=== Provided text ===

Reverse Proxy Deep Dive (Part 4): Why Load Balancing at Scale is Hard
This post is part of a series.
Part 1 - A deep dive into connection management challenges.
Part 2 - The nuances of HTTP parsing and why it’s harder than it looks.
Part 3 - The intricacies of service discovery.
Part 4 - Why Load Balancing at Scale is Hard.
Load Balancing
One of the most critical roles for a reverse proxy is load balancing requests across different upstream hosts. From a list of upstream servers, the proxy must decide where each incoming request should go.
The primary goals of load balancing are:
- Optimal resource utilization: Evenly distribute load to maintain consistent performance and avoid hotspots.
- Resilience: Ensure that the failure of a single server doesn’t cause outsized impact on capacity or latency.
- Operational simplicity: Simplify capacity planning, monitoring, and failover by evenly balancing load.
Round-robin might work fine at small scale, but as systems grow, load balancing becomes far more complex due to many real-world challenges.
What Makes Load Balancing Harder at Scale
All Requests Are Not Equal
While round robin sends an equal number of requests to each host, it doesn’t account for how different those requests may be. In large systems:
- Some requests are read-heavy, others write-heavy.
- Some carry large payloads in the request, others in the response.

=== Data lines ===

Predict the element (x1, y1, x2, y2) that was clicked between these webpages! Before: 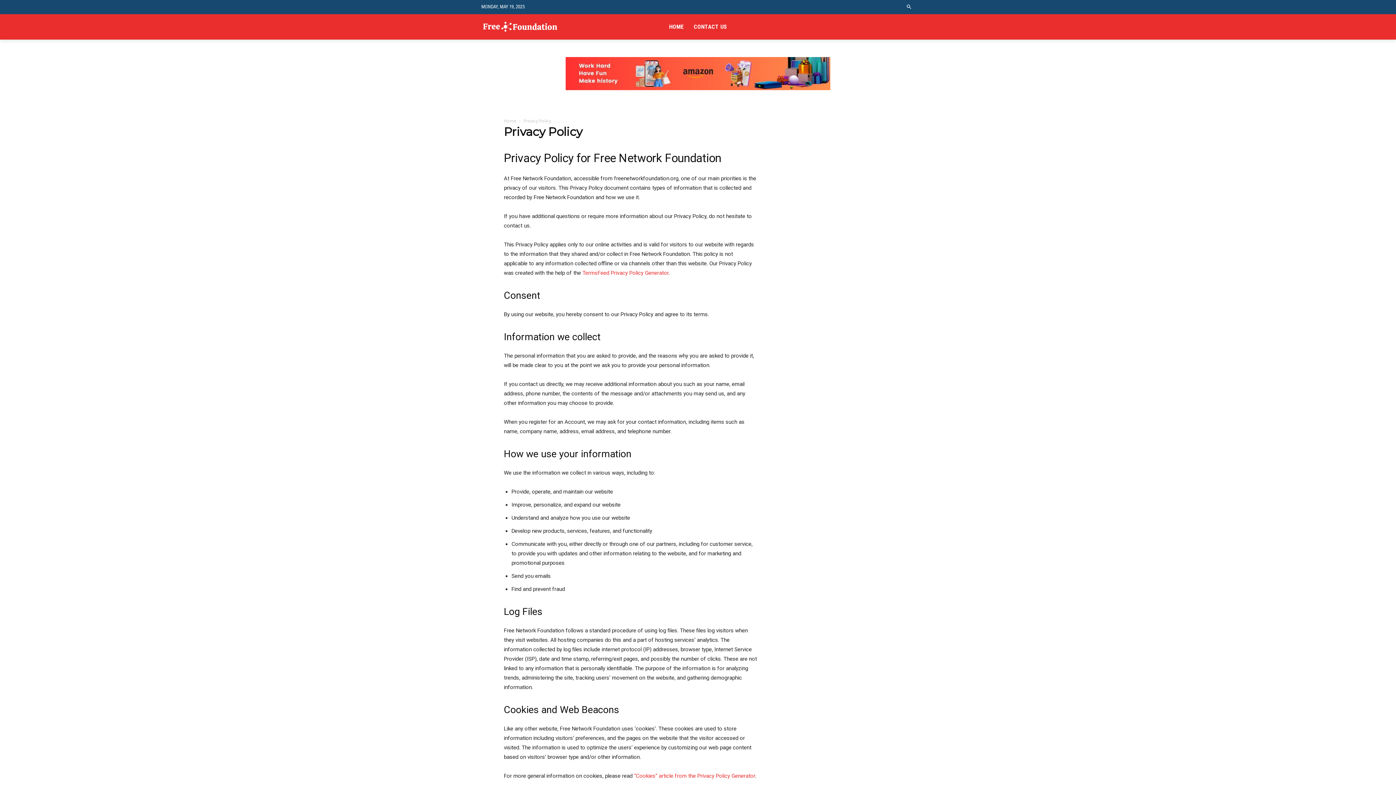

===

#### [To do]
Reproduce the load balancing post above verbatim, from its title through the final line.

#### [Task response]
Reverse Proxy Deep Dive (Part 4): Why Load Balancing at Scale is Hard
This post is part of a series.
Part 1 - A deep dive into connection management challenges.
Part 2 - The nuances of HTTP parsing and why it’s harder than it looks.
Part 3 - The intricacies of service discovery.
Part 4 - Why Load Balancing at Scale is Hard.
Load Balancing
One of the most critical roles for a reverse proxy is load balancing requests across different upstream hosts. From a list of upstream servers, the proxy must decide where each incoming request should go.
The primary goals of load balancing are:
- Optimal resource utilization: Evenly distribute load to maintain consistent performance and avoid hotspots.
- Resilience: Ensure that the failure of a single server doesn’t cause outsized impact on capacity or latency.
- Operational simplicity: Simplify capacity planning, monitoring, and failover by evenly balancing load.
Round-robin might work fine at small scale, but as systems grow, load balancing becomes far more complex due to many real-world challenges.
What Makes Load Balancing Harder at Scale
All Requests Are Not Equal
While round robin sends an equal number of requests to each host, it doesn’t account for how different those requests may be. In large systems:
- Some requests are read-heavy, others write-heavy.
- Some carry large payloads in the request, others in the response.